I wonder if the cook book as a model for e-learning is an apt one?
Chris Anderson (2008)
The future modus operani might be to give away ’90% of a product to earn 1 %’.
The logic of accepting the way in which digital stuff is created, marketed and sold implies that the ‘long tail of higher education’ (let’s keep kids at school for now), will give much more control to the student purchasing their education; that niche and tailored learning will be desired. Of far greater worry, unless you and your institution are readily able to embrace change as an early adopter, is that modules themselves, like a set of wikipaedia pages offered in a myriad of personalised sequences, can be assembled like a set of smart Lego bricks by the learner themselves making substantial parts of an institution’s functions redundant. Indeed, being able to slot in uptodate content, easily achieved beyond the confines of a module, is indicative of a weakening in the relationship between institution and student. There is less dependence on specifc course materials when most references can be sourced with ease.
Even the social aspect of the campus based education is challenged; if you think of it as a form of tourism, education as an opportunity to socialise, be entertained and to entertain, then this can be done online. The gap between the physical and the virtual experience has closed.
Can learning be purchased, consumed and certified like an eBook from Amazon? Should the Milton Keynes Campus of the Open University be taking greater head of the vast distribution warehouses of Amazon on the other side of the M1?
Do you need the expert if their insights can be purchased through various forms of asynchronous communication? (a book) Or their synchronous insights and expertise supported by the hour through a webinar or Skype-enabled tutorial?
If the sphere of influence is reduced to that of professor and scholar, as that between a piano teacher and pianist do we need the institution at all? And in a world where all qualifications are not the same even if they have the same name, is the only outcome that matters for the individual, their job and how they consequently perform (or if it is an MBA how their business performs)?
If the same learning outcomes are offered, using largely the same set of materials in a sequence that is logical and engaging and will in any case be far more challenged or enabled by the context in which the student is learning, then surely the deciding factor is price and the only way to decide on which price to pay has to be a combination of the depths of your pockets and the perceived and actual desirability of the brand.
If Harvard Business School, for example, as the Mercedes of business schools, can now offer, like the car manufacturer, a range of products to suit different pockets, all with the same brand values and distributed with ease over the Internet, then how do others compete? Or what if its star product, once limited by the physical limitations of a campus and the manageability of a cohort can be purchased by thousands? Perhaps in a growing market, with significant demand, space remains for many players and new players. However, as any Internet search shows, if you are learning online the deciding point, exactly as a purchase of a packet of Cornflakes, comes as you reach up to the shelf and select product B rather tha product A. Might it be, that having been the only product for several decades, the Open University’s ‘product A’ is competing with a rich alphabet of alternatives, many written and supported without doubt if you look at the lists of academics and personal by people who were originally taught by or taught at The OU.
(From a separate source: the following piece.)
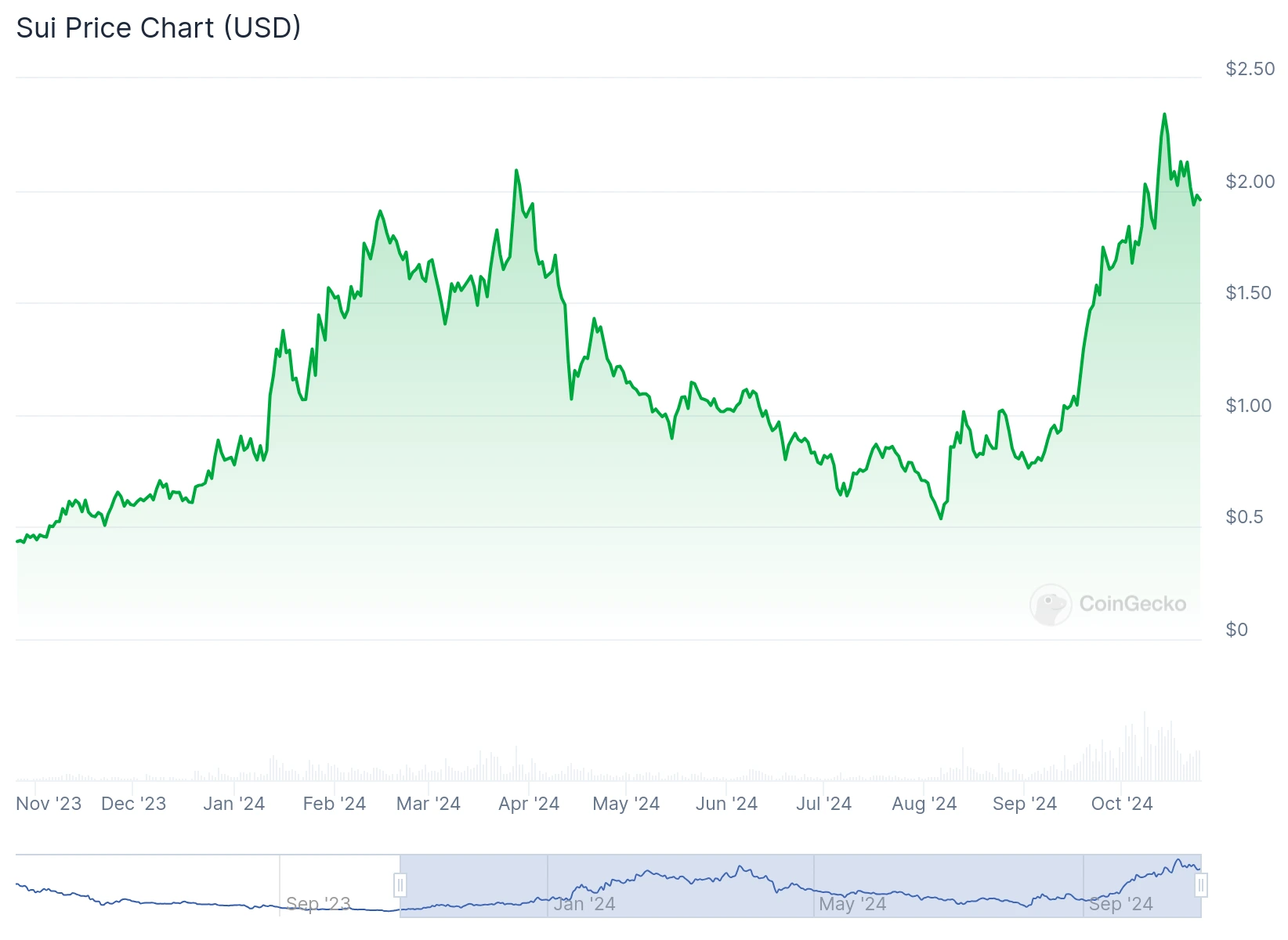Click the CoinGecko gecko logo watermark
Viewport: 1288px width, 940px height.
tap(1050, 604)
If the model is to give away the digital object and make money on the physical then Oxbridge, Ivy League and other campus based institutions could potentially increase their intake 12 fold by running all courses online, with physical presence limited to three one week long residential sessions. The College turns into a B&B with the residents changing every week, rather like turn around at a ski resort. At no stage is contact with fellow students, tutors or the college itself ever diminished, as everyone is readily contactable thanks to a smartphone and a laptop. Likewise distance learning Institutions such as The OU to compete with these upstarts should offer a campus based experience by creatings permanent bases strategically all over the world.
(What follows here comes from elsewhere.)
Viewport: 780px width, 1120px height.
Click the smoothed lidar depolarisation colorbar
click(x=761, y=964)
If we think of education as music, then we have two forms, the folk form inexpensively delivered in homes and community spaces and the elite form of the expert or most popular performer in access-restricted palaces and assembly halls. Whilst historically we have seen the music industry of the last century as the democratisation music, in hindsight, with the Internet, even this looks like a restrictive practice, holding purchasers back by the schedule of production, distribution and sales. Books are going the same way as discs; as both are formats for learning materials, is it not simply the case that with lectures, tutorials and assessment online, that there is an expectation from all quarters that we can have it all, anywhere, any time? And that this can be achieved by any institution. It isn’t difficult to digitise content, you simply don’t go to print.
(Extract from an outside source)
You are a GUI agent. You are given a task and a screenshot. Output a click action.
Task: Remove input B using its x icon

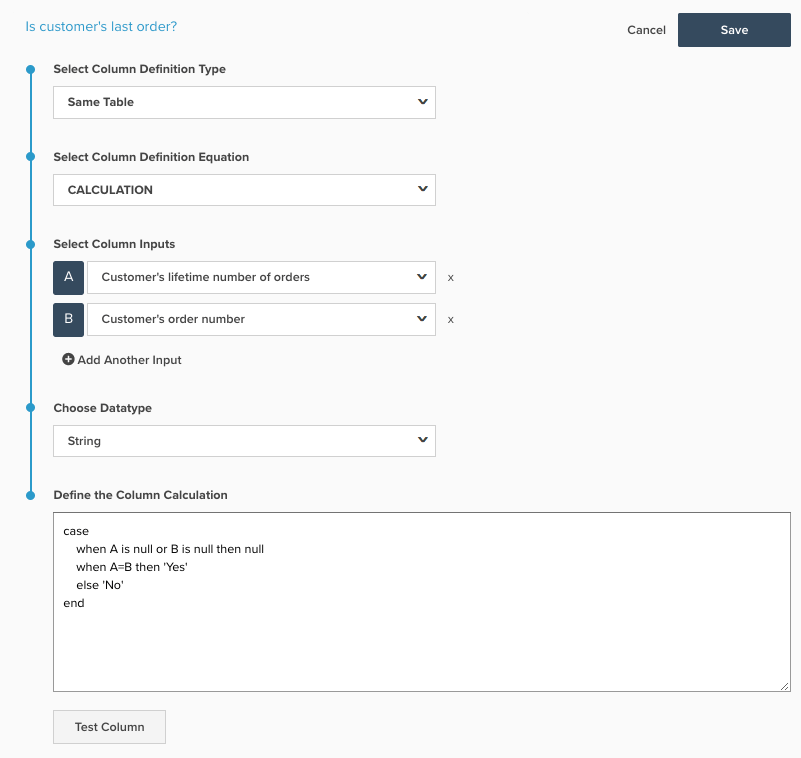tap(451, 319)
Brand, like purchasing Cornflakes, the price and what you can afford is the only differentiator.
An instructivist model
While access to expertise remains rare, we have access to journals, videos, blogs, podcasts, slidecasts, also discussion forums, comments, and blogs. Weller (2011)
And these experts, certainly in distance learning institutions, are often bound only, like the students, by lengthy threads to remote locations. Their reputation, the weight of their knowledge a product of those parts of their thinking that has been published for public consumption. It then comes down to the quality of learning experience through tutors, online and other support. We should think of each online module as a virtual game, with all those ins and outs and possibilities thoroughly tested for the experience; exactly, in fact, as occurs in the Institute of Educational Technology atThe OU.
Siemens (2005) considers the shift to greater control by the learner rather than the institution.
Constructivism, social constructivism and now connectivism are the learning paradigms. If education at close quarters in the Oxbrdige tutorial, involves dialogue, reflection and critical analysis, these are the same qualities that can be acheived online at less cost and at greater conveniece.
The essence of learning
Conole (2008) Web 2.0 the collective and the network.
As in the physical world with its cliques and networks, from old school-tie to Free Masons, so online, despite our desire to exploit the ability to connect, there are controls and limits. You cannot wade in and exchange with much authority, the hero expert author of the books or papers yiu have come to admire. Seely-Brown and others are right to consider how all of us, unwittingly or deliberately, first engage as an apprentice of some sort. We must begin on the periphery. If dropped into the heart of things too soon our ignorance will mean we have no purchase at the centre and centrifugal forces will cast us aside.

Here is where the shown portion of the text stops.